The senate decision was discussed, also several times, among both contemporary and later jurists of the high and late classical periods. The resolution was not only discussed as a source of law in itself, because enforcing Senatus consulte was due to the yardstick of all orders, the lex (established law) in antiquity lively controversial ( legis vicem optinere ). The resolution was also discussed with regard to its regulatory profile. According to the “Index auctorum” of the Justinian digests , Iulius Paulus even dedicated a monograph to the consultation as a legal source ( Ad senatus consultum Silanianum ). The discussions of the lawyers can be read in the digests. Arrested there are the statements of the lawyers classic Ulpian and Gaius . Both make clear the severity of the sensitive subject of torture of those released in the will - already in Nero's time - in the discussion. Nero is said to have banned the opening of a will until the identification investigations were completed. In the meantime, he let the torture measures take place undisturbed, even when the consultation did not allow room for it. In order to be able to justify "uncovered" measures, Nero is said to have caused his measures to be supplemented by a justifying Senate decision, eventually known as "senatus consultum Neronianum". Nero could use it to treat freedmen like slaves. Trajan reverted to the original idea of ​​the resolution and defused sanctions against freedmen.

literature

  • Danilo Dalla: Senatus consultum Silanianum , (Volume 88 of Seminario giuridico della Università di Bologna), Giuffre Verlag, 1980.

Remarks

  1. ^ A b Joseph Georg Wolf : The Senatusconsultum Silanianum and the Senate speech of C. Cassius Longinus from the year 61 AD , (presented on Jan. 17, 1987), meeting reports of the Heidelberg Academy of Sciences , Philosophical-Historical Class; 1988.2; ISBN 978-3-533-04023-1 , p. 48 f.

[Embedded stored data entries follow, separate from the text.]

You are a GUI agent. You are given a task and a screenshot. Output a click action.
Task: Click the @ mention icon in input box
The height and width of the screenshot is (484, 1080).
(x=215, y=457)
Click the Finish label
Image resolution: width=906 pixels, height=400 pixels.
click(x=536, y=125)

  2. ^ Max Kaser : Roman private law. Short textbooks for legal studies. Munich 1960. From the 16th edition in 1992 continued by Rolf Knütel . 18th edition ISBN 3-406-53886-X , I § 67 I p. 283, note 3 and § 67 II 3, p. 285, note 25.

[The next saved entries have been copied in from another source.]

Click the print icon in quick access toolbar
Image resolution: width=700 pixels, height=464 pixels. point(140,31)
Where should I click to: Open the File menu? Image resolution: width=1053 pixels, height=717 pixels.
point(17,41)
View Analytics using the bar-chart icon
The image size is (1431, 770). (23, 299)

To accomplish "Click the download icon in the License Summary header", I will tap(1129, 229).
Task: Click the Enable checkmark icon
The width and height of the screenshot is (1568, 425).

  3. a b c Wolfgang Ernst : Legal knowledge by judges' majorities. “Group choice” in European judicial traditions , Mohr Siebeck 2016, ISBN 978-3-16-154361-6 , pp. 37 ff (38).

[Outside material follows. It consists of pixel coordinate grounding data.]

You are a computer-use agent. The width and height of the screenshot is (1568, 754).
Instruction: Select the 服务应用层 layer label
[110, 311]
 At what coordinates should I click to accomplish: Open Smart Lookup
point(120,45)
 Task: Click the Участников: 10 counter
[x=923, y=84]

  4. Friedrich Ebel, Georg Thielmann : Legal history: from Roman antiquity to modern times , 3rd revised edition, CF Müller Heidelberg 2003, ISBN 3-8114-1199-3 , p. 60.
  5. Digest , 29,5,10,1.
  6. Max Kaser: Roman legal sources and applied legal method. in: Research on Roman Law Volume 36. Verlag Böhlau, Vienna, Cologne, Graz, 1986. ISBN 3-205-05001-0 . P. 16 f.
  7. Digest 19,5,3,18 ff. Ulpian , 50 ed., 29,5,25,2. Gaius 17 ed. Prov.